The European Union is making UCITS directives since many years (dating back to 1985). With many amendments added to the UCITS directives both individual investors and providers benefit of the UCITS directive.
For investors it all boils down to financial products that have to comply to a number of rules. For providers of financial products such as ETF’s it means that the UCITS label opens up the whole EU for them.
Why ETF’s use the UCITS label
In order to comply with financial rules and regulations in the EU a provider of investment products may opt for a UCITS or AIFMD license. In order to aim your product to individual investor a UCITS license is obligatory.
That is why most (if not all) ETF providers chose to operate under the UCITS banner. The AIFMD license only allows them to sell ETF’s to professional customers. As we all know ETF’s are vastly popular with individual investors so not complying with UCITS would not be very wise.
What are the benefits of UCITS for ETF investors?
The main benefit for an ETF investor is that a UCITS ETF is an ETF that complies to rules that provides a certain level of security to your investment. Many rules are implied when an ETF is offered under the UCITS license. Here we will explore some of the major UCITS rules that are beneficial to individual ETF investors:
20% rule for UCITS ETF’s
A UCITS ETF may only invest up to 20% of net assets issued by the same provider.
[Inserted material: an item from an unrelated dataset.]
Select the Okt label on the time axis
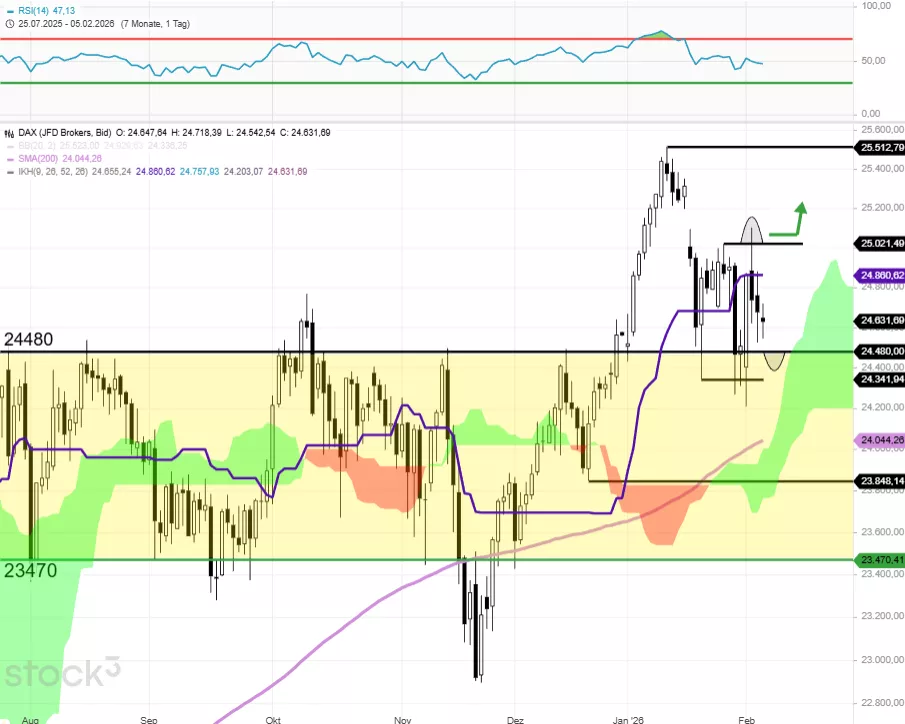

In some cases this percentage may go up to 35% but in general this limits the possibilities of using the funds of customers for investments that benefit the same provider.
If the ETF is an index ETF the maximum weighting of 1 asset may be 20% or 35% in some exceptional cases. This makes sure that risks are spread widely.
The index that is tracked must be published in an accessible way
If a UCITS ETF is tracking an index this rule makes sure that this index is widely available to the public. So you as an ETF investor should be able to see and verify such an index in an easy and accessible way.
Rules regarding tracking information
A UCITS ETF provider should always make clear how they track the index and underlying assets. They should make clear whether tracking is done in a full or sample based physical replication or that they use a synthetic way of tracking the ETF.
Explanations about ETF leverage
If a leveraged ETF is offered the ETF provider should make clear how this leverage is being achieved and what kind of risk is involved. They should also make clear how results may vary from the index it tracks.
UCITS as an international brand for ETF’s
Today all major ETF issuers use the UCITS license to enter the EU market. For them it does not only provide access to the large European investor market. It also provides a trustworthy label that allows for larger assets flowing in.
So it really is a win-win to both investors and providers. But, of course, a UCITS label does not imply that you do not run any risk anymore. Of course investing is all about risks and returns.